Saturday, January 15, 2011

Penelope's Daughter by Laurel Corona

Reviewed by Vanitha Sankaran

"I took a charred ember from the fire and, going to the hidden side of my weaving I darkened what I had woven about Sparta until it was caked in black. Sometimes from the front of the loom I stare where I know the black is hiding, imagining little holes burning through the cloth. We think we can control the story we present to the world, but the truth always lies in the background, awaiting its chance to illuminate and scar.”

Most of us have read Homer’s The Odyssey at some point in our lives. While Odysseus’ battles and harrowing experiences made for great reading, not many of us likely gave much thought to the people he left behind—his wife and son, and in Laurel Corona’s fertile imagination, his daughter Xanthe.

This is not a simple retelling of a well-read epic. Rather, Ms. Corona has turned the taken prominent characters from the Trojan War and used them to create a completely new tale. The story is told through Xanthe’s point-of-view. Using her loom, she weaves the adventures and trials of her life into a picture book tapestry. These were my favorite moments, when Xanthe literally transformed her feelings into colorful physicality.
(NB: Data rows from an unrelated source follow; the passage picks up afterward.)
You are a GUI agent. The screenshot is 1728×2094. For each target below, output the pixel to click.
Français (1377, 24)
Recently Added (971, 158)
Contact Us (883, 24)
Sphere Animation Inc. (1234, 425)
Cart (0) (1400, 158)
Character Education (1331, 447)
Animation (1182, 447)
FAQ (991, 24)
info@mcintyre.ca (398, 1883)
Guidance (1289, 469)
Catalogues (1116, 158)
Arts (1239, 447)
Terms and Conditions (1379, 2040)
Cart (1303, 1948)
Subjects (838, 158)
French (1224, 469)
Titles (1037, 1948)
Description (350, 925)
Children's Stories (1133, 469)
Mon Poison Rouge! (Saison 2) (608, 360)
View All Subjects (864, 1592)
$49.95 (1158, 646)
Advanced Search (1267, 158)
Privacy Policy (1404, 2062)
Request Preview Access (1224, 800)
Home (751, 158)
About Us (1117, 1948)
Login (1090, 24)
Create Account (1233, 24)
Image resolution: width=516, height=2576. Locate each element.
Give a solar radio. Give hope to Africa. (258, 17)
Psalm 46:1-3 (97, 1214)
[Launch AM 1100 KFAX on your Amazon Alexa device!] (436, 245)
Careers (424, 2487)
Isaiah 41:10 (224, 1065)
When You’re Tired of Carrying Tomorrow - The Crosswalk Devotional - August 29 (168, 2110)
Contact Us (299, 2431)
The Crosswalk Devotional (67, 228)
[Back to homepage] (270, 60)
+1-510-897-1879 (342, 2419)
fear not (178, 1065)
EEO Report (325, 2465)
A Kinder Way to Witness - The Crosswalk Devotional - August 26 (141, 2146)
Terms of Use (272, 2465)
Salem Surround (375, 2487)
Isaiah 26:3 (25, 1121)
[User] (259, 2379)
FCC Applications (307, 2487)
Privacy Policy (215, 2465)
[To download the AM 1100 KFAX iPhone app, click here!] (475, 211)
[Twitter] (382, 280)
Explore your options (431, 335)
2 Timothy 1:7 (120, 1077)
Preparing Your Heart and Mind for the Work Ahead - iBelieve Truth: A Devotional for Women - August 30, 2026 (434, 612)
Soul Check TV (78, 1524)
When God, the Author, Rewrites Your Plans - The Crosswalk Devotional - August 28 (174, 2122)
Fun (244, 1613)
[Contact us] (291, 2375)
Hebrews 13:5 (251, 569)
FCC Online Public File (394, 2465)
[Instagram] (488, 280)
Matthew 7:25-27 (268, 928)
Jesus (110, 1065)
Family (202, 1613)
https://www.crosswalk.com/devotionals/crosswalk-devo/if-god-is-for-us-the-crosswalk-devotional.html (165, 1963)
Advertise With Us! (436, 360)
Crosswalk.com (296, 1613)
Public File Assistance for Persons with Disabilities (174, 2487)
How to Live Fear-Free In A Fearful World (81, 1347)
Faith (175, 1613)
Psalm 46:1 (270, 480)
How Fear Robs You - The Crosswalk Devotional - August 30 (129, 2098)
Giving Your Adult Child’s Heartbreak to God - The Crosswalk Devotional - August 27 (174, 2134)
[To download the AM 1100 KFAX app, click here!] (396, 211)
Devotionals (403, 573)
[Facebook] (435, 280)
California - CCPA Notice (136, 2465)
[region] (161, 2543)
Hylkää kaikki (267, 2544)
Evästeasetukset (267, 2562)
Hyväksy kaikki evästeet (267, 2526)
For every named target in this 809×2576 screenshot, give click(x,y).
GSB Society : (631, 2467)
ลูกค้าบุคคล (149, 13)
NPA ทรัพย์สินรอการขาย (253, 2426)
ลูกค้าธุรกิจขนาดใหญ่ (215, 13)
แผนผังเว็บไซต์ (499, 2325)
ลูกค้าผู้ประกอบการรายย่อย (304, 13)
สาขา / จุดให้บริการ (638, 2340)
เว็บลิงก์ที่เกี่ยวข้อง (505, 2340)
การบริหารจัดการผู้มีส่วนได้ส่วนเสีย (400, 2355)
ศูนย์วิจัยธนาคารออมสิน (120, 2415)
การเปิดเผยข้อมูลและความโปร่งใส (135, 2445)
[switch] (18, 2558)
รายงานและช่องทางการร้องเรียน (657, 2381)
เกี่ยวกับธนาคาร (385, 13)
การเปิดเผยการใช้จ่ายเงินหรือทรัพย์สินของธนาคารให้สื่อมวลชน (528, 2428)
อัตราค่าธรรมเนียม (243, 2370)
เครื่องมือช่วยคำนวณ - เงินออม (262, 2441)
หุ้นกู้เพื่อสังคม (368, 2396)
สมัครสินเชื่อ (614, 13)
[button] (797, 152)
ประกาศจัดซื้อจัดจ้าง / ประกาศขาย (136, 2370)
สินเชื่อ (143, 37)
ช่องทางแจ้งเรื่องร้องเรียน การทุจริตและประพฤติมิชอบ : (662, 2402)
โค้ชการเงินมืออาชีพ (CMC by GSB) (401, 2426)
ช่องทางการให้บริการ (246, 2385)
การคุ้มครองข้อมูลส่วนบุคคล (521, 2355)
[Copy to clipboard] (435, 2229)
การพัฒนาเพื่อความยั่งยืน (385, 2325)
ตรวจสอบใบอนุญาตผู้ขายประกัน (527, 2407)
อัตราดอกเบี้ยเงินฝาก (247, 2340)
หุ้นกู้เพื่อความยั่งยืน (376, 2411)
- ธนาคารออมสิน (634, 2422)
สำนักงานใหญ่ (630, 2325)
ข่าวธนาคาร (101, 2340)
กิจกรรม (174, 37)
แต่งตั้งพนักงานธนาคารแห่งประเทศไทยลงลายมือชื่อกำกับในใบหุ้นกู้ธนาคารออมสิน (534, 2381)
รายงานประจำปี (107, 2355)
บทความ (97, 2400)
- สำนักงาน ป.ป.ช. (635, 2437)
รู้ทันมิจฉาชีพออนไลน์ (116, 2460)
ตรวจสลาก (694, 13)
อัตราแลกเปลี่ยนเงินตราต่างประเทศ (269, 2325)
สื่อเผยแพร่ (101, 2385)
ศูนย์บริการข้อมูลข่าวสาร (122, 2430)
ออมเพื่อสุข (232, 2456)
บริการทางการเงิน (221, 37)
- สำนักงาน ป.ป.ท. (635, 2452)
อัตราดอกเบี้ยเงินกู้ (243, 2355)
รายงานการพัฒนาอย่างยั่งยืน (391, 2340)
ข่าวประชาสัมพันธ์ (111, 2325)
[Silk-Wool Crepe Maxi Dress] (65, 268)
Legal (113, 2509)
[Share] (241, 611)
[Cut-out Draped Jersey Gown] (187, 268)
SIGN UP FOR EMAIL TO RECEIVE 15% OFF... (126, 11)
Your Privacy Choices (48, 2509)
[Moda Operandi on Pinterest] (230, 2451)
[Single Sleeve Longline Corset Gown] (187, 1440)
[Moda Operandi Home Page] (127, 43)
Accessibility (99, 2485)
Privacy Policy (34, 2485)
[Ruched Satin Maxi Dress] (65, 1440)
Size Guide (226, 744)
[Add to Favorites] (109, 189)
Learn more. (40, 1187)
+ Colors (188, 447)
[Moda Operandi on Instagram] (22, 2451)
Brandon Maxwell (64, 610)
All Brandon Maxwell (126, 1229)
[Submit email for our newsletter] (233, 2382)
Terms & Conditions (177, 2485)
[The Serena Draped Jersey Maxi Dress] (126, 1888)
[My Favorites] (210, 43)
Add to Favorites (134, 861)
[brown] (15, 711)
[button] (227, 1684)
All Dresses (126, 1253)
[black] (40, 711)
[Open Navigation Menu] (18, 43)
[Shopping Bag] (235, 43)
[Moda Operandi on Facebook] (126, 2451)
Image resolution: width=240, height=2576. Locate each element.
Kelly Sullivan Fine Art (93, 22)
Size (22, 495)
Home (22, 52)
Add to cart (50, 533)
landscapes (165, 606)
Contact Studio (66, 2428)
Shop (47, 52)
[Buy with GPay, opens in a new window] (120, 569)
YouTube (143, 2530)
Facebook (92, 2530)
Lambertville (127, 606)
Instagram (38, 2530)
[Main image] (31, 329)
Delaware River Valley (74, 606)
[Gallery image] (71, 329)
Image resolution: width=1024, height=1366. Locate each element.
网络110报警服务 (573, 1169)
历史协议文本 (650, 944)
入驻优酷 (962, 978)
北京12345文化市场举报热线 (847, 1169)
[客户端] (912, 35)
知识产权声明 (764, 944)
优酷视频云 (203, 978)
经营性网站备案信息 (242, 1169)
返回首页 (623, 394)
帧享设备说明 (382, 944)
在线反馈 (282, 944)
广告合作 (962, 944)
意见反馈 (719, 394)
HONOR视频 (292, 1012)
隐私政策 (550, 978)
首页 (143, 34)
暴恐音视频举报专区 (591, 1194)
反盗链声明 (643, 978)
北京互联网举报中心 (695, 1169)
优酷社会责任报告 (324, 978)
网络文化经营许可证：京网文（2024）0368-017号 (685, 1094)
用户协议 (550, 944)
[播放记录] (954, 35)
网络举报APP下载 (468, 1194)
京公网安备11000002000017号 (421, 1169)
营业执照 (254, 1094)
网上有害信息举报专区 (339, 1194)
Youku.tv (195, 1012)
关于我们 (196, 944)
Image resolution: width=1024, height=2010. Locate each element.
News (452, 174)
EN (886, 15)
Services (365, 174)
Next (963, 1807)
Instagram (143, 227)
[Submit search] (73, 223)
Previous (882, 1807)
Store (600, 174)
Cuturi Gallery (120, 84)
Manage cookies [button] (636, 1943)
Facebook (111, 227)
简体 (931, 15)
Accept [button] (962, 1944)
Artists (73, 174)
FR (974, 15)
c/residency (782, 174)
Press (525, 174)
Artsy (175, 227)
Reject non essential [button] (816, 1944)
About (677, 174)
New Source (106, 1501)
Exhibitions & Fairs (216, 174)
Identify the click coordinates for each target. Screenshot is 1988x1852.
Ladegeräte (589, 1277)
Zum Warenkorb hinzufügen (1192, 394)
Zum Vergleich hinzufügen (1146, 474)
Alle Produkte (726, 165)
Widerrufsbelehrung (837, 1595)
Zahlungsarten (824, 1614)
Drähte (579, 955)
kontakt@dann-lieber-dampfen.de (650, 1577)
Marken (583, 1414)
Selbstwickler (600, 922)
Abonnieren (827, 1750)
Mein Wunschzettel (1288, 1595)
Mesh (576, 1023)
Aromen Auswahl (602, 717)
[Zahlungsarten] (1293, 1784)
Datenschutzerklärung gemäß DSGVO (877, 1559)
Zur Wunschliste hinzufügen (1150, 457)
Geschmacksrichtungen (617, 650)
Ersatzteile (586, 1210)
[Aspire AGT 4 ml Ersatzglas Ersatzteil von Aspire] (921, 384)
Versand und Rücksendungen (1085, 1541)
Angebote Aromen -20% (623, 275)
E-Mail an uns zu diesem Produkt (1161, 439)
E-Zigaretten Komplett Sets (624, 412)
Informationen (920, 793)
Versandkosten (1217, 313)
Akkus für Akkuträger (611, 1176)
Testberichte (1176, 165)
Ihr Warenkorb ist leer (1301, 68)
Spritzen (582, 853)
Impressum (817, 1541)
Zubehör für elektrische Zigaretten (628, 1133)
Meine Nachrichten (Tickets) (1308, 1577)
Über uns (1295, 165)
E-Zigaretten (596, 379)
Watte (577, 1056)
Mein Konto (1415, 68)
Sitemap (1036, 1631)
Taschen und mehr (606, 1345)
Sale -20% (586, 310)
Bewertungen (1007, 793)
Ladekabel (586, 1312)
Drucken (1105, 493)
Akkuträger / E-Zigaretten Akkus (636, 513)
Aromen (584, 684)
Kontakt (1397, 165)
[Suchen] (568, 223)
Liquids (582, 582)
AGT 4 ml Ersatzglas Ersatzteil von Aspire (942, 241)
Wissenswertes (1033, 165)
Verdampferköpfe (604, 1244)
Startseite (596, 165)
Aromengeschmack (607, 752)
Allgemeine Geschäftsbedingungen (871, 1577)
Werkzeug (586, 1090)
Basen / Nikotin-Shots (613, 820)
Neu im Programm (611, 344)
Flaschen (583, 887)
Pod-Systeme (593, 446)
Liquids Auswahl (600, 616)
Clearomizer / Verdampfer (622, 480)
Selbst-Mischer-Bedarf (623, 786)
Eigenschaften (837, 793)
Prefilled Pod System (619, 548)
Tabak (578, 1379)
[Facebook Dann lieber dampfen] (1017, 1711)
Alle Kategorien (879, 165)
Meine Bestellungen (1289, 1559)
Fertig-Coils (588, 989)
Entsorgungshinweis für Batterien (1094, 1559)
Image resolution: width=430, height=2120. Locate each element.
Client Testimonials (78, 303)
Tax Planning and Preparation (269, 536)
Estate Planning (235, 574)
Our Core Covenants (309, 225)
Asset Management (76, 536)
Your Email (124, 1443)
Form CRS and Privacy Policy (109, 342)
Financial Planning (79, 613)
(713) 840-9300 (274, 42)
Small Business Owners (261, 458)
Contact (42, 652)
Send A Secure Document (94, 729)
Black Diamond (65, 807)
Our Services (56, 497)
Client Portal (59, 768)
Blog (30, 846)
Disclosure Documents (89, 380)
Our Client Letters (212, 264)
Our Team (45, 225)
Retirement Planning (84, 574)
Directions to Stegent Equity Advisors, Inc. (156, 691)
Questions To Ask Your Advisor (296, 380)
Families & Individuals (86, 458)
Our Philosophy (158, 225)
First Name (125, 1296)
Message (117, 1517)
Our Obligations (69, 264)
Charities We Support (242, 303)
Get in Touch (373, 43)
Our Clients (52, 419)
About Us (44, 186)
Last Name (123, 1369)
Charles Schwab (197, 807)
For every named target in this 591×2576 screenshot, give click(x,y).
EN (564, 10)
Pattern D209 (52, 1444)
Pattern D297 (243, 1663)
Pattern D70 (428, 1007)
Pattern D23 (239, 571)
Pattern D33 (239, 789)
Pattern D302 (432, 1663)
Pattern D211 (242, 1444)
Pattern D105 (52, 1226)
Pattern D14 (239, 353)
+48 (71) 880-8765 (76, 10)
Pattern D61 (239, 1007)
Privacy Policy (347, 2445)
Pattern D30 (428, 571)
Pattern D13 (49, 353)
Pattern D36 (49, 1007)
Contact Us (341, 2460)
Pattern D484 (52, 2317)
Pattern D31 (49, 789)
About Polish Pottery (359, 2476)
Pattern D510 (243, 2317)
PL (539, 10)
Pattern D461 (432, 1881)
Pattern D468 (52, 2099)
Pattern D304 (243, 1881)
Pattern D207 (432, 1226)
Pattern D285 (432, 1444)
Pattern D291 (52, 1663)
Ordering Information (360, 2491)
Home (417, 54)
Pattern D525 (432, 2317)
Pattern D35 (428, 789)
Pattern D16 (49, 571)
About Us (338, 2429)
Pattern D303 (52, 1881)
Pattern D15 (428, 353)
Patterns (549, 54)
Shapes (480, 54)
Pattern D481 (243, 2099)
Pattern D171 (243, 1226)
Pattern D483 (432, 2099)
The story is told in three parts: Xanthe’s younger days when her world is full of politics that she is free to observe; her maiden days when she hides at Helen of Troy’s court to escape those very politics in the form of suitors; and the final installation when she returns home to her family, and her father.

This book is well researched and beautifully portrayed. If you are a lover of ancient Greece, this tale will suck you right in.